Decided on June 10, 2022
SUPREME COURT, APPELLATE TERM, SECOND DEPARTMENT, 2d, 11th and 13th JUDICIAL DISTRICTS
PRESENT: : THOMAS P. ALIOTTA, P.J., MICHELLE WESTON, CHEREÉ A. BUGGS, JJ
2021-240 Q C

Pro-Com Products, Inc., Respondent,

against

Data Vision Computer Video, Inc., Appellant.

Thomas Torto, for appellant. Tenaglia & Hunt, P.A. (David Sussman of counsel), for respondent.

Appeal from an order of the Civil Court of the City of New York, Queens County (Rachel Freier, J.), entered January 12, 2020. The order denied defendant's motion for summary judgment dismissing the complaint.

ORDERED that the order is reversed, without costs, and defendant's motion for summary judgment dismissing the complaint is granted.
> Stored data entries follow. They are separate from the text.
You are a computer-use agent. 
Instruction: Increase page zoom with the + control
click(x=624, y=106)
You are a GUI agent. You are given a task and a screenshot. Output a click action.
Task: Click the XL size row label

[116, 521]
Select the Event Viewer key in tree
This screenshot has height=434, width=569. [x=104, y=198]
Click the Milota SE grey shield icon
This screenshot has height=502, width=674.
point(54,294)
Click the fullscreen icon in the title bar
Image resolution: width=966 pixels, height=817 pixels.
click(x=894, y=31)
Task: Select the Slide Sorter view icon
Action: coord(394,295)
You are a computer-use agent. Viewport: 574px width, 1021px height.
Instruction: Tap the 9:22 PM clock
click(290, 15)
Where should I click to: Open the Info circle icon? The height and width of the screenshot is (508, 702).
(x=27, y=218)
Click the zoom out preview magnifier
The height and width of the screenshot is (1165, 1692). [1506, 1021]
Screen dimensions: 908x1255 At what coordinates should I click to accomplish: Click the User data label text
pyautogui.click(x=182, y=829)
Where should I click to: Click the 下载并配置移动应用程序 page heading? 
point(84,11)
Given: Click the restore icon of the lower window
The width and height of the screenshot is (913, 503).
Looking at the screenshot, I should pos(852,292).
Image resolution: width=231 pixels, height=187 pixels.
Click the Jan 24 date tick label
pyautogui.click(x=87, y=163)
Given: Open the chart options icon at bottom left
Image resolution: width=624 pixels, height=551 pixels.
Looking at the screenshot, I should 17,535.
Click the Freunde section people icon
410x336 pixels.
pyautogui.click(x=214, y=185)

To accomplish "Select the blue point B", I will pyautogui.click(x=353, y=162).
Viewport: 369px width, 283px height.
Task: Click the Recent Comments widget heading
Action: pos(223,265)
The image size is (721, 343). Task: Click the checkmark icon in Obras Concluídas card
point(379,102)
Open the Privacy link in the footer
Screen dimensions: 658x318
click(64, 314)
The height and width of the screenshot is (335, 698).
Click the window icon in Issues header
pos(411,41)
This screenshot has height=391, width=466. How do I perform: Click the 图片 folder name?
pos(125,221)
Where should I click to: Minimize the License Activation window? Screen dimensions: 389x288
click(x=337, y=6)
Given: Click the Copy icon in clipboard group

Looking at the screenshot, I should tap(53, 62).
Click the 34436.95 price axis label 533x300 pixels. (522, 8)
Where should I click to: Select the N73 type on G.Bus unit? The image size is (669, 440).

In this action to recover the principal sum of $10,224 for the sale of electric skateboards, defendant moved for summary judgment dismissing the complaint. In a supporting affidavit, defendant's president stated that, after negotiations with plaintiff's representatives, a check dated October 12, 2017 in the sum of $2,371 was sent by defendant and deposited by plaintiff. The check bore a notation on the memo line on the front of the check, which stated "[t]his pays all monies owed as of 10/11/17," and there was a substantially similar statement on the back of the check on the endorsement line. Defendant contended that, under the circumstances presented, this payment constituted an accord and satisfaction of plaintiff's disputed invoice in the sum of $12,595. In opposition to the motion, plaintiff's senior vice president stated that, when the check was deposited, no one noticed the notation written thereon and that plaintiff had never agreed to accept the $2,371 check in satisfaction of the balance due of $12,595. In an order dated January 12, 2020, the Civil Court denied defendant's motion, finding that defendant failed to set forth evidence as to plaintiff's intent to accept the check in full satisfaction of the outstanding debt.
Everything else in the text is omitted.